AWS
A required cloud provider where infrastructure can be deployed.
One of the first steps to be taken once Forge is configured is to connect either an AWS or DigitalOcean account. At least one cloud provider must be connected to use Forge, since it is required for deploying infrastructure.
AWS IAM Roles
If your Lodestar Forge deployment is running on an EC2 instance, you can use attached IAM roles to authenticate with AWS.
Recommended
Where possible, IAM roles should be the preferred method of authentication since it eliminates the need for AWS Access Keys to be stored in the Forge database.
AWS Access Keys
Alternatively, the AWS integration supports an AWS Access Key ID, and AWS Secret Access Key.
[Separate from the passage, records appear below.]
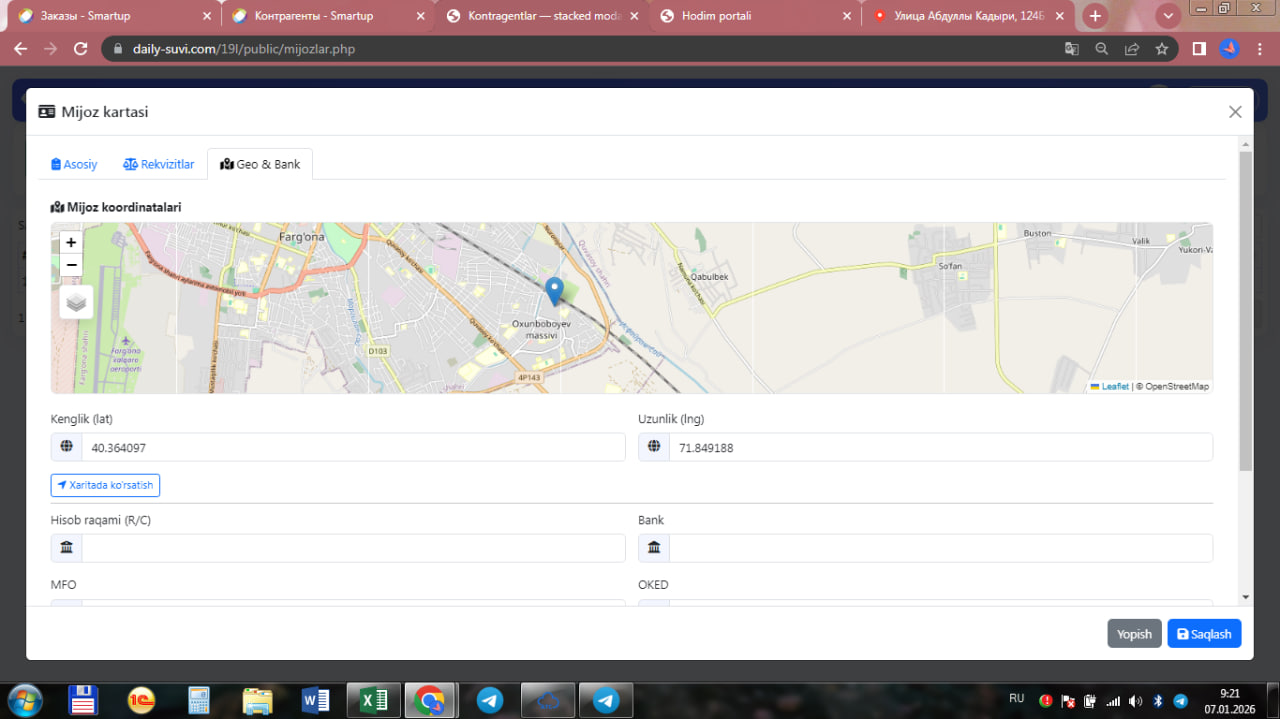Switch to the Rekvizitlar tab
1280x719 pixels.
(x=159, y=164)
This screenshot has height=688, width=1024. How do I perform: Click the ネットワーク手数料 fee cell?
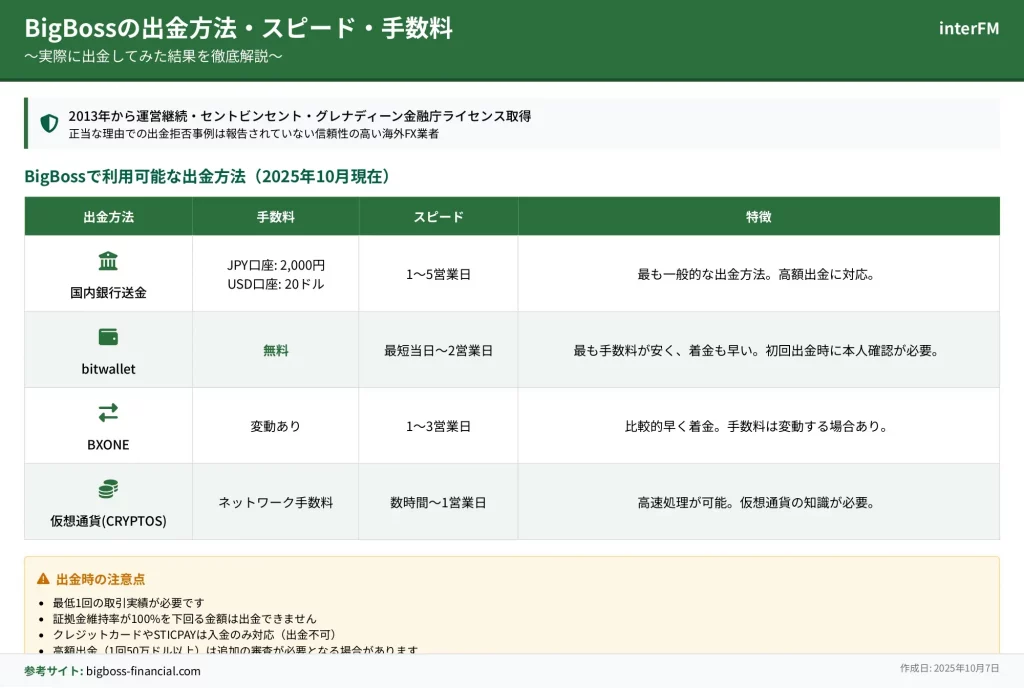pos(275,502)
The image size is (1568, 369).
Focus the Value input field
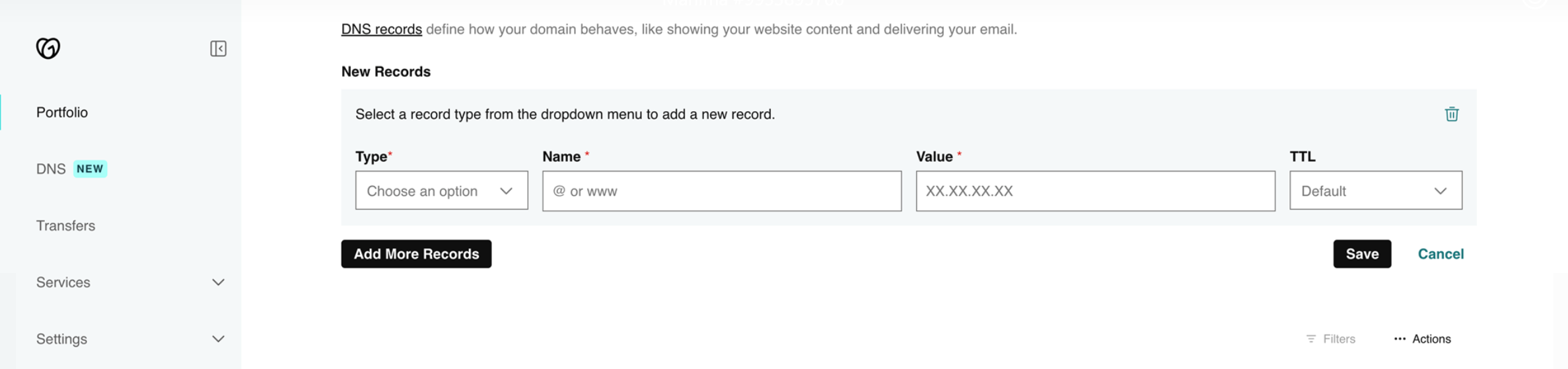tap(1095, 191)
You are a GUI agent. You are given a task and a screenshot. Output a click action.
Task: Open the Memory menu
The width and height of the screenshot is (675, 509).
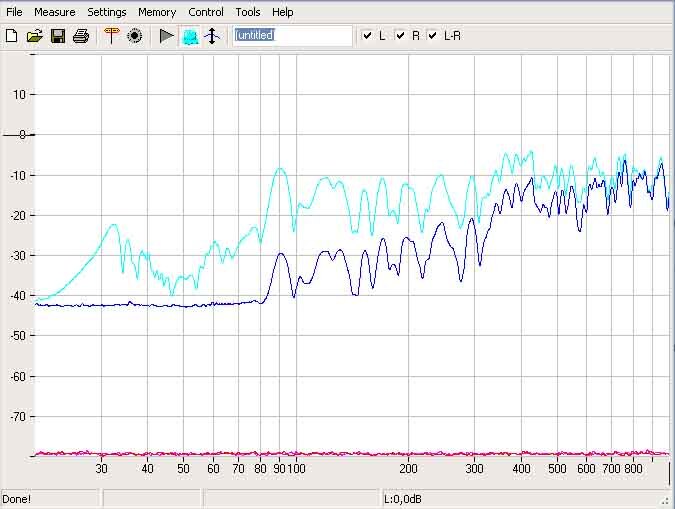click(x=157, y=12)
Whilst this documentation does not cover how to create AWS Access Keys, you can find instructions on how to do so here.
Both the Access Key ID and Secret Access Key are encrypted and stored securely in the Forge database.
AWS User Permissions
It is recommended to create a dedicated AWS user following the principle of least privilege. The permissions assigned to the user will depend on the specific needs of your infrastructure and therefore, we cannot provide guidance on the exact permissions required.
Note
Taking the above into consideration, it is possible to connect multiple AWS accounts to Forge. Therefore, specific accounts with different permissions can be utilised for different purposes.
The only permission required by Forge is ec2:DescribeImages. This is needed for Forge to work correctly.
Add an AWS Integration
To add an AWS integration into Forge, simply follow the steps below.
- Select your account in the bottom left corner of the Forge dashboard.
- Click the "Settings" button.
- Select the "integrations" tab, then "Add Integration".
- Complete the form to add your AWS integration.
Note
You can test your AWS integration by clicking the "Test" button before saving.